October 16, 2023

VUMC scientists record powerful signal in the brain’s white matter

Vanderbilt researchers report that when people who are having their brains scanned by fMRI perform a task, like wiggling their fingers, certain signals increase in white matter throughout the brain, which has long been thought to play a lesser role the more the brain’s more energetic gray matter.

The human brain is made up of two kinds of matter: the nerve cell bodies (gray matter), which process sensation, control voluntary movement, and enable speech, learning and cognition, and the axons (white matter), which connect cells to each other and project to the rest of the body.

John Gore, PhD

Historically, scientists have concentrated on the gray matter of the cortex, figuring that’s where the action is, while ignoring white matter, even though it makes up half the brain. Researchers at Vanderbilt University are out to change that.

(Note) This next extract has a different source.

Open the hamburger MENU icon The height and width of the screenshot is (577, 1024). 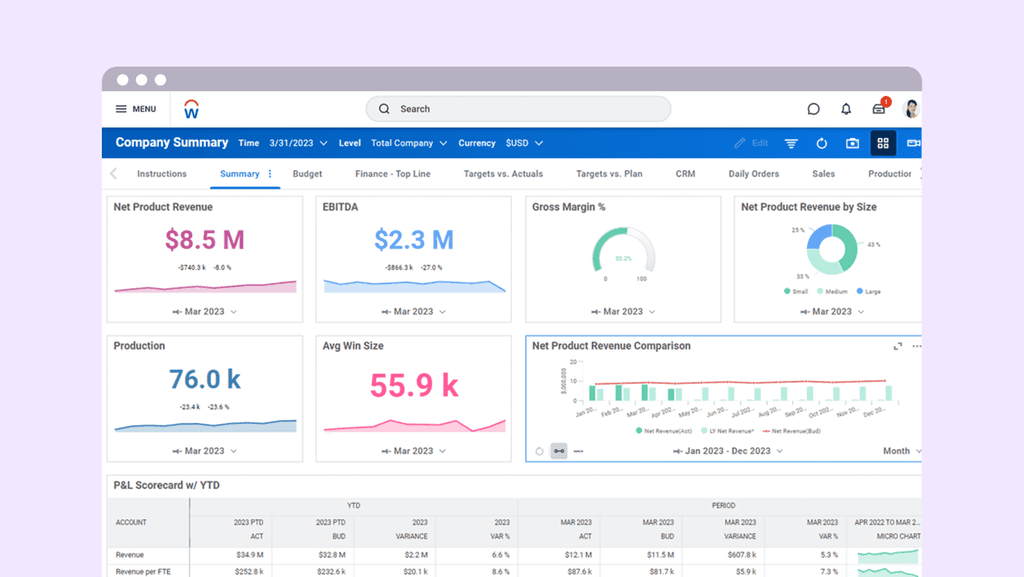point(121,109)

For several years, John Gore, PhD, director of the Vanderbilt University Institute of Imaging Science, and his colleagues have used functional magnetic resonance imaging (fMRI) to detect blood oxygenation-level dependent (BOLD) signals, a key marker of brain activity, in white matter.

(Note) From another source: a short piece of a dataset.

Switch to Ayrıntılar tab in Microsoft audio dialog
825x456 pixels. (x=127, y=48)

In their latest paper, published Oct. 12 in the Proceedings of the National Academy of Sciences, the researchers report that when people who are having their brains scanned by fMRI perform a task, like wiggling their fingers, BOLD signals increase in white matter throughout the brain.

Kurt Schilling, PhD

“We don’t know what this means,” said the paper’s first author, Kurt Schilling, PhD, research assistant professor of Radiology and Radiological Sciences at VUMC. “We just know that something is happening. There truly is a powerful signal in the white matter.”

It is important to pursue this because disorders as diverse as epilepsy and multiple sclerosis disrupt the “connectivity” of the brain, Schilling said. This suggests that something is going on in white matter.

To find out, the researchers will continue to study changes in white matter signals they’ve previously detected in schizophrenia, Alzheimer’s disease and other brain disorders. Through animal studies and tissue analysis, they also hope to determine the biological basis for these changes.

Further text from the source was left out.